The task.
Among the entries below, one line contains "You are a computer-use agent. The width" and another contains "You are a computer-use agent. 1215x689". Transcribe those two lines and every line between them, exactly.

(Recorded data)
- Opening Delimiter -
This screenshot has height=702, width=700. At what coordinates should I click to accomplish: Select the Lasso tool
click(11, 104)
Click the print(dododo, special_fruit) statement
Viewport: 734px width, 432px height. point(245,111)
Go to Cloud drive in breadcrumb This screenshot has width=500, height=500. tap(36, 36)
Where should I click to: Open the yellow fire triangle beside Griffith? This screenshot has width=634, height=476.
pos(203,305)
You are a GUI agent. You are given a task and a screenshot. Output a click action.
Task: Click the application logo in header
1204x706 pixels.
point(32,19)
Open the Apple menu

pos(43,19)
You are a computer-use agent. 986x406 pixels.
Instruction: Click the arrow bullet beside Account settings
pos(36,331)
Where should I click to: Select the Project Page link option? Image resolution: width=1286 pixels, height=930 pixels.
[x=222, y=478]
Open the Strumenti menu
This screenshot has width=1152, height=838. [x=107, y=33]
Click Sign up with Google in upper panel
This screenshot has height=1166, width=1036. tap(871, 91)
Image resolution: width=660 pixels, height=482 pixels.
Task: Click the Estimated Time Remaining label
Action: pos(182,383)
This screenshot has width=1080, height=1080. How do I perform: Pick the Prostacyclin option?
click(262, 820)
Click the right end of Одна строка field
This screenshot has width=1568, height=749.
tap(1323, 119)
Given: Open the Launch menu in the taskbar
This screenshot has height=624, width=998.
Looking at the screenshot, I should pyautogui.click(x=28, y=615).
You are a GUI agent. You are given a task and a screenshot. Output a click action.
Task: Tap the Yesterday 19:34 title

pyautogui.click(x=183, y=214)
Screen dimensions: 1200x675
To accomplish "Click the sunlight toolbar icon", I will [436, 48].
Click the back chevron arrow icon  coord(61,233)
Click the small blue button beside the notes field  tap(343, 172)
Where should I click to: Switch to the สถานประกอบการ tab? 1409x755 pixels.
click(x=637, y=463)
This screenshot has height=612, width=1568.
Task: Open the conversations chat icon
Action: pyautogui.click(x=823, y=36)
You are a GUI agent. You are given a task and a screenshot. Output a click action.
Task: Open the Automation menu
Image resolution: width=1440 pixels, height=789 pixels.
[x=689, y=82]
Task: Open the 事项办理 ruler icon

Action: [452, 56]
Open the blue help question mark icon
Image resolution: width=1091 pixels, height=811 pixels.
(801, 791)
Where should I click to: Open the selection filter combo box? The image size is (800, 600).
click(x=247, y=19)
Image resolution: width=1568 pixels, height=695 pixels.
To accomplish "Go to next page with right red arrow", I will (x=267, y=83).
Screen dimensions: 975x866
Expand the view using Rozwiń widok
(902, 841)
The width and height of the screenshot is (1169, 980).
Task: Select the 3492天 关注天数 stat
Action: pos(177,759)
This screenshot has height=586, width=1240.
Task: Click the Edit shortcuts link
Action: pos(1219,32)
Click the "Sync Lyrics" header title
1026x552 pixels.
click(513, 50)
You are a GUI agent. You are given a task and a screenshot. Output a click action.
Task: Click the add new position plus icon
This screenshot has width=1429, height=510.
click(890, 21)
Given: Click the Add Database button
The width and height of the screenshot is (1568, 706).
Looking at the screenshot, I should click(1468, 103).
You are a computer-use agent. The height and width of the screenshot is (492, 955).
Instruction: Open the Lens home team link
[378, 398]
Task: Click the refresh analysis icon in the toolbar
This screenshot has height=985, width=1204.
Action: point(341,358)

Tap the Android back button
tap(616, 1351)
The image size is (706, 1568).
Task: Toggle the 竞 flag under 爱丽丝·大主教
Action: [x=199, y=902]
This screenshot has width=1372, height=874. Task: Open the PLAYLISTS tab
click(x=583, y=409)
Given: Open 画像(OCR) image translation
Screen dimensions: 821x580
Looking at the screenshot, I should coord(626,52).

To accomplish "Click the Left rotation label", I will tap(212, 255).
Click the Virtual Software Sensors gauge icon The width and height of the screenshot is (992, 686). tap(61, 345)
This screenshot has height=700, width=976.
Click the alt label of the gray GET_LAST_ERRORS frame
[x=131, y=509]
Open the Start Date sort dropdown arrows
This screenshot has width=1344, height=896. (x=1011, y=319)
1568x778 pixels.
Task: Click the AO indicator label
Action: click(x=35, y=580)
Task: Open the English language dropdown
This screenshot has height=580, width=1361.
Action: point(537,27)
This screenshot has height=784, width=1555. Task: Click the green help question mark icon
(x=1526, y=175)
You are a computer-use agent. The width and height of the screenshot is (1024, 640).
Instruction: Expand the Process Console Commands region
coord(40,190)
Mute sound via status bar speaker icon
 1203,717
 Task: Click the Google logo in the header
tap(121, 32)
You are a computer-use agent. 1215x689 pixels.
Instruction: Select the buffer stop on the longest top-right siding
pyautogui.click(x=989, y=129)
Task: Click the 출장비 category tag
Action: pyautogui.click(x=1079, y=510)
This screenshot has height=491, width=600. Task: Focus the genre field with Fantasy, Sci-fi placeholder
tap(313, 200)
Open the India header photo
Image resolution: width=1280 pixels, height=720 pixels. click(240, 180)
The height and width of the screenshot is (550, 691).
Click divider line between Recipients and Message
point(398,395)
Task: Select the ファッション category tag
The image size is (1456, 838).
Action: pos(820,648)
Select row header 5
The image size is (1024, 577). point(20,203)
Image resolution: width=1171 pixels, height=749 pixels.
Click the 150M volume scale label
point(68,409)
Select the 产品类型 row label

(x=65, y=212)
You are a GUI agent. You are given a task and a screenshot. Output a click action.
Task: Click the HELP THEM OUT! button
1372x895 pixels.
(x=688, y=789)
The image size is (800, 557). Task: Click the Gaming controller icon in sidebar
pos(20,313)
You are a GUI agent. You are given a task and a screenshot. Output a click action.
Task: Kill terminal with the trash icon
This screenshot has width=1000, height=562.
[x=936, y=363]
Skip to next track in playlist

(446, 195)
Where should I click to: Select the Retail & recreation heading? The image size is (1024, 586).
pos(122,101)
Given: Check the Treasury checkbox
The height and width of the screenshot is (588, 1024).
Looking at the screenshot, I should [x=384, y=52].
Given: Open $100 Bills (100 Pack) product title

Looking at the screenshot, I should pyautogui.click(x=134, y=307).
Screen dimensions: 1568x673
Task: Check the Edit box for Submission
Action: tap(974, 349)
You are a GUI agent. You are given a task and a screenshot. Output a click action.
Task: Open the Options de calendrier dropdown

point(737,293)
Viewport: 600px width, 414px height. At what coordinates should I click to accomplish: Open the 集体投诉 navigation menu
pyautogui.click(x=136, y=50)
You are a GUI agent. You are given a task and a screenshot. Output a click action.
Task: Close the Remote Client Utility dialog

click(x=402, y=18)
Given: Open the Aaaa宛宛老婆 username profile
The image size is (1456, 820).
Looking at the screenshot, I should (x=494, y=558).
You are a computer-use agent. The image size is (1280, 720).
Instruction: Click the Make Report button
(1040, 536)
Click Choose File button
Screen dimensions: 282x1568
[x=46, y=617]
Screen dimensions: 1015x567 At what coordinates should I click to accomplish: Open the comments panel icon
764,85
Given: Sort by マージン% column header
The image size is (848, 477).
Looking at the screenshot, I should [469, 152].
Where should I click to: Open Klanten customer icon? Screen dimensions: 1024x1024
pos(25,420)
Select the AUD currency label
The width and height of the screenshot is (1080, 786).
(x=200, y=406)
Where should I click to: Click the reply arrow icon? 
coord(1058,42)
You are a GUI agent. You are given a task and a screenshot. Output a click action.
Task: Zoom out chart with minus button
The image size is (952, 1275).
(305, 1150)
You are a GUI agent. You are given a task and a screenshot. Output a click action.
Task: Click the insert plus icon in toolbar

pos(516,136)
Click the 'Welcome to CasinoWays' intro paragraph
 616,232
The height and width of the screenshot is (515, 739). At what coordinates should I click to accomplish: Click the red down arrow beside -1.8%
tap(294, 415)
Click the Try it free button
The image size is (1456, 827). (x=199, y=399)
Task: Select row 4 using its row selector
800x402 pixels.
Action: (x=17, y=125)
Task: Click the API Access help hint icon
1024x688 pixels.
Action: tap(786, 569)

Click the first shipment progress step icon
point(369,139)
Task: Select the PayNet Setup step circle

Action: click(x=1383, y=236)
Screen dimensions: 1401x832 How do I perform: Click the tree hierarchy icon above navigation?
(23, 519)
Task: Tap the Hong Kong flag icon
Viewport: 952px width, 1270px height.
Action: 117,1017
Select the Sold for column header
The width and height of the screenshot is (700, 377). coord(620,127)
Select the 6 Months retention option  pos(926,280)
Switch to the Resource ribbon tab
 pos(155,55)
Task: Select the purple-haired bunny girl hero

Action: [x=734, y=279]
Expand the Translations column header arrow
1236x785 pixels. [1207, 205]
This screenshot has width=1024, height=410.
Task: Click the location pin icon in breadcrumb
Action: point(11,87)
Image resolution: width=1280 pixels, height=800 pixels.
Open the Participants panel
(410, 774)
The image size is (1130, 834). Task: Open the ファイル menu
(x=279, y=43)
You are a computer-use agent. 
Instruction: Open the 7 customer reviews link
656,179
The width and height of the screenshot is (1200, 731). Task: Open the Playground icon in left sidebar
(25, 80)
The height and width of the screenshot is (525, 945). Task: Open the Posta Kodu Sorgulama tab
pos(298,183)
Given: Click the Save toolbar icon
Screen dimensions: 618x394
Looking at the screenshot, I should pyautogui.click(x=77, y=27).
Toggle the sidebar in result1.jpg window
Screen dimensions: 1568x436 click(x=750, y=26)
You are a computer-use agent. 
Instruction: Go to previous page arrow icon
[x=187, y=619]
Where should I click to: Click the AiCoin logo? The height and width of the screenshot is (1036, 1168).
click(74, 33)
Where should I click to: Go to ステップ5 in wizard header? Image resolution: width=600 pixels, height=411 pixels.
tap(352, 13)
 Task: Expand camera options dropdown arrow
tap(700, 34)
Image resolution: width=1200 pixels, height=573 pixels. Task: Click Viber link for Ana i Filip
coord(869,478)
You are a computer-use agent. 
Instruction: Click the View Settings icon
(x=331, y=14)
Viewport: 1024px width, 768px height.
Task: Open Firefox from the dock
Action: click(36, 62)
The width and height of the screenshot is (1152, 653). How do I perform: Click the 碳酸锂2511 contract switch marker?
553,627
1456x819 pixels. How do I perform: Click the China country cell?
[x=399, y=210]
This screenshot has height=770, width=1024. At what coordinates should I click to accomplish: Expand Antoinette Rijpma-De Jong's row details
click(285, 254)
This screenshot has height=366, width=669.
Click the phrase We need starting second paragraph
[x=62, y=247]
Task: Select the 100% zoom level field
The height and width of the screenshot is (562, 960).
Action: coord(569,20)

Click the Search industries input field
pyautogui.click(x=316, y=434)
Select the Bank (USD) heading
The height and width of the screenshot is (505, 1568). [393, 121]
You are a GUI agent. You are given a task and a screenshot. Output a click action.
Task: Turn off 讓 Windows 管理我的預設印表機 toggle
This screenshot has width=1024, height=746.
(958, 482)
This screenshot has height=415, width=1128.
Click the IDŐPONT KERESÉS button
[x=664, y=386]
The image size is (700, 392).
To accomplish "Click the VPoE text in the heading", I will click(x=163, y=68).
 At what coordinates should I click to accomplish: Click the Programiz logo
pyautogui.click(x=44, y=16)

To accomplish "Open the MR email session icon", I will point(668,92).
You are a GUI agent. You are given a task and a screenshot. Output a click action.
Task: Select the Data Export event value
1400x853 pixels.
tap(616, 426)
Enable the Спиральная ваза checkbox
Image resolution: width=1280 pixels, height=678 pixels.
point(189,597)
- Closing Delimiter -
Response area.
You are a computer-use agent. The width and height of the screenshot is (1024, 640).
Instruction: Expand the Process Console Commands region
coord(40,190)
Mute sound via status bar speaker icon
 1203,717
 Task: Click the Google logo in the header
tap(121, 32)
You are a computer-use agent. 1215x689 pixels.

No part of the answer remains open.